Efficient organic photovoltaic diodes based on doped pentacene

Nature. 2000 Jan 27;403(6768):408-10. doi: 10.1038/35000172.

Abstract

Recent work on solar cells based on interpenetrating polymer networks and solid-state dye-sensitized devices shows that efficient solar-energy conversion is possible using organic materials. Further, it has been demonstrated that the performance of photovoltaic devices based on small molecules can be effectively enhanced by doping the organic material with electron-accepting molecules. But as inorganic solar cells show much higher efficiencies, well above 15 per cent, the practical utility of organic-based cells will require their fabrication by lower-cost techniques, ideally on flexible substrates.
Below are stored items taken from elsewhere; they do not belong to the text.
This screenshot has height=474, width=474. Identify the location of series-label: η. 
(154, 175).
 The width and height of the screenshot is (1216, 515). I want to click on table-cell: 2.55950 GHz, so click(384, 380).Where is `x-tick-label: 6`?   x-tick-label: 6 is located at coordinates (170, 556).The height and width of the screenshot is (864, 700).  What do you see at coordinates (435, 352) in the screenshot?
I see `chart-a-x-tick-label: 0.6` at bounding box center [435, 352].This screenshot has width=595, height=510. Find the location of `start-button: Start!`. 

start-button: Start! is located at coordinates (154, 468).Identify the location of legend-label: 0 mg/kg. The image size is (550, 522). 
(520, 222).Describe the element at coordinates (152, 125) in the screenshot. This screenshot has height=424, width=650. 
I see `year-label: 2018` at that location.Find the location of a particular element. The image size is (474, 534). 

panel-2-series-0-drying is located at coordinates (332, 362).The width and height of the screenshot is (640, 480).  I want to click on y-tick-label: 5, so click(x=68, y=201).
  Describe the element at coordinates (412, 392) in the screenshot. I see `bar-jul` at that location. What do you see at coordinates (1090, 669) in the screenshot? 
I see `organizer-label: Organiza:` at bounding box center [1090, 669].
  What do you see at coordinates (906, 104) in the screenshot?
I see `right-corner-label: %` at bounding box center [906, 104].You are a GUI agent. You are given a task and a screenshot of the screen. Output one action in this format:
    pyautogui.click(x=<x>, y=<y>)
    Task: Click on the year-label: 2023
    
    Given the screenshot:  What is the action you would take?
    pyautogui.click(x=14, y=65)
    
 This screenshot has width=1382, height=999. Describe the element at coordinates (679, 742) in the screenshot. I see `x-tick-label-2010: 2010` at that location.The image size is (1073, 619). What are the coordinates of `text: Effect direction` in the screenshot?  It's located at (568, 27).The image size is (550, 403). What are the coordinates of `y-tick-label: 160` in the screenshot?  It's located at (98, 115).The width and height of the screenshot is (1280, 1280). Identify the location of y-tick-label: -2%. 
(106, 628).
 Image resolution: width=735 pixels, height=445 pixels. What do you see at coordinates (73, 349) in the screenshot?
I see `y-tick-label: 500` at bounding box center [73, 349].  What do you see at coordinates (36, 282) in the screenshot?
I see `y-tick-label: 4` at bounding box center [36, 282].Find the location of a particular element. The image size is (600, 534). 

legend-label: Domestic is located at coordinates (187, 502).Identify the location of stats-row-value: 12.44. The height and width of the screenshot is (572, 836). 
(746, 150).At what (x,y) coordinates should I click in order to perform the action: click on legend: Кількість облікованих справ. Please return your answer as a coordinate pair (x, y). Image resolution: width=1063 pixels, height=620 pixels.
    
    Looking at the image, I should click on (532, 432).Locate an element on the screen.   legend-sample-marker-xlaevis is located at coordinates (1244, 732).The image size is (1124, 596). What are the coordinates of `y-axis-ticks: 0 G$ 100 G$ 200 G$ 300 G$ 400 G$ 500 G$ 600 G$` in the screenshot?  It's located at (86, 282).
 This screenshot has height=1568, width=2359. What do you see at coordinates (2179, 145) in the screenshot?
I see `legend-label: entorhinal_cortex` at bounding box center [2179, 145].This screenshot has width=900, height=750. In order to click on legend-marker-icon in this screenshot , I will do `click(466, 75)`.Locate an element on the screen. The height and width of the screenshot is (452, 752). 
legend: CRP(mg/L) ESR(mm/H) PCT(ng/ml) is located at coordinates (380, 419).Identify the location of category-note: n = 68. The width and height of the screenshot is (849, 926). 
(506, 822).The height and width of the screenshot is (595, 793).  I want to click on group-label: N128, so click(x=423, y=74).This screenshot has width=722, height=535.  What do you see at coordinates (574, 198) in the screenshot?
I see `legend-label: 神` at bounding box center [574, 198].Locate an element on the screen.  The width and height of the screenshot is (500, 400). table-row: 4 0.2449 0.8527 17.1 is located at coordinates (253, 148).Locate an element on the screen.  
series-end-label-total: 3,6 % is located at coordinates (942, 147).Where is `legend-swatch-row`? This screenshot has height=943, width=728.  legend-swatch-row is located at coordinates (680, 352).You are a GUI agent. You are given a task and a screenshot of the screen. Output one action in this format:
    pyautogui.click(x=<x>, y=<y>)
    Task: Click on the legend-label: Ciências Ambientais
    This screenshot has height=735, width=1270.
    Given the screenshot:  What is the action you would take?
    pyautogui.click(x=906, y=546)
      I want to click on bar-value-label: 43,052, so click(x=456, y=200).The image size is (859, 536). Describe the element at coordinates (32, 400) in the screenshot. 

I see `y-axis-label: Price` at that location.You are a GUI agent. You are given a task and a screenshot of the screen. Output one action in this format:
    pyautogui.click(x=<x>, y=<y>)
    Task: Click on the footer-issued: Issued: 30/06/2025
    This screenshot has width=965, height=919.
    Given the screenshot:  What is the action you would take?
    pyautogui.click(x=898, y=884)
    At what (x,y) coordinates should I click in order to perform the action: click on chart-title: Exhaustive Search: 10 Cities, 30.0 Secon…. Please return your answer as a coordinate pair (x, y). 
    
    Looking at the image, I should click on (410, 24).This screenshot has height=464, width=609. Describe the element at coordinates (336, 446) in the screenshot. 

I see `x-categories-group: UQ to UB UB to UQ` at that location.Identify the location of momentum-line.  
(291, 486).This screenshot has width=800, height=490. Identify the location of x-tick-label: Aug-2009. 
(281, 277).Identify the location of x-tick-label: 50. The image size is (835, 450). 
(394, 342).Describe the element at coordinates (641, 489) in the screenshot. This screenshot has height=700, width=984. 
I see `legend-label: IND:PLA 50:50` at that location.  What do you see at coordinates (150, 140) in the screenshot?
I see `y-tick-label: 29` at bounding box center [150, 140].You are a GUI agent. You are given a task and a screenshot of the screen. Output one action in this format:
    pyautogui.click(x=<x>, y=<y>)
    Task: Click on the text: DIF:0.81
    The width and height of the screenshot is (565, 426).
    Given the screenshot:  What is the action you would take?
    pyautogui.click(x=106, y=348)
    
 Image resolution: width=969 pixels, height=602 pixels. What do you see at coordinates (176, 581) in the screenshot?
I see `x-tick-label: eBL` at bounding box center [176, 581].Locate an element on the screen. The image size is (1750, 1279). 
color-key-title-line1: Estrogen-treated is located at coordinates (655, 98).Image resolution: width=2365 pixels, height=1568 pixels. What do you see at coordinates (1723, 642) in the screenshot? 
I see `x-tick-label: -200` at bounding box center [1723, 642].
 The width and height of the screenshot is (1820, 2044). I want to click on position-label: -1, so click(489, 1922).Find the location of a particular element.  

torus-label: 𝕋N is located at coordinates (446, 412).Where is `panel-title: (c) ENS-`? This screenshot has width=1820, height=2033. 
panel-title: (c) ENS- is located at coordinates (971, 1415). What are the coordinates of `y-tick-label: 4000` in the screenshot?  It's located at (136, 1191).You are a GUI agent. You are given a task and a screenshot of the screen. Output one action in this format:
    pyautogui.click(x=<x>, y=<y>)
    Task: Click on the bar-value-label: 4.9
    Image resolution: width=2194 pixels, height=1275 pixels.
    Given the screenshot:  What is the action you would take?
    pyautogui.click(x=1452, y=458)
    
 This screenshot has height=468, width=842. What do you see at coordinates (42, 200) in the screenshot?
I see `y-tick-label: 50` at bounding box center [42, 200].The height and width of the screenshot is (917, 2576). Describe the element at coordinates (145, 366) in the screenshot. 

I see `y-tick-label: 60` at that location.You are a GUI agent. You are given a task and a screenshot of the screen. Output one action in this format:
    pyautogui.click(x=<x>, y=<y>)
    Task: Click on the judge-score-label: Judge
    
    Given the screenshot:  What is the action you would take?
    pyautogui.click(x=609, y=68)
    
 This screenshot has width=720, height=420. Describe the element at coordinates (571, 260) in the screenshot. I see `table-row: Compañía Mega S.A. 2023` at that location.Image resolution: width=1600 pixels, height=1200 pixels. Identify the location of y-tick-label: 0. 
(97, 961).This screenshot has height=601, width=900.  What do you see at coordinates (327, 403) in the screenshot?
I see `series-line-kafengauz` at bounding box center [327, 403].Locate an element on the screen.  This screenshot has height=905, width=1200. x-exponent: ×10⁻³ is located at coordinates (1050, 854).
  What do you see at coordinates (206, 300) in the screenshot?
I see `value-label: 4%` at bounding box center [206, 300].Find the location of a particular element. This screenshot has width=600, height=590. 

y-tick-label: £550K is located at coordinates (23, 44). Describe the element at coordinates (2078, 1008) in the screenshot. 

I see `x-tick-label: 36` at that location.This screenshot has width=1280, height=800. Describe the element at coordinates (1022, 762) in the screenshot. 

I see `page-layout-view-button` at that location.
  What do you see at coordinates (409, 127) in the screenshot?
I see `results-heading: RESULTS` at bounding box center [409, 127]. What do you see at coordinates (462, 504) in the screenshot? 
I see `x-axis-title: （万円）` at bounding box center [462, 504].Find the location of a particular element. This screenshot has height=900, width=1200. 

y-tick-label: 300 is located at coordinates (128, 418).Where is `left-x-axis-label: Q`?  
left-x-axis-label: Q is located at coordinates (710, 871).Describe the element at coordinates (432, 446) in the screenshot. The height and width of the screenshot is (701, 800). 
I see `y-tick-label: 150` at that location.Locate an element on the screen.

Here we demonstrate efficiency enhancement by molecular doping in Schottky-type photovoltaic diodes based on pentacene--an organic semiconductor that has received much attention as a promising material for organic thin-film transistors, but relatively little attention for use in photovoltaic devices. The incorporation of the dopant improves the internal quantum efficiency by more than five orders of magnitude and yields an external energy conversion efficiency as high as 2.4 per cent for a standard solar spectrum. Thin-film devices based on doped pentacene therefore appear promising for the production of efficient 'plastic' solar cells.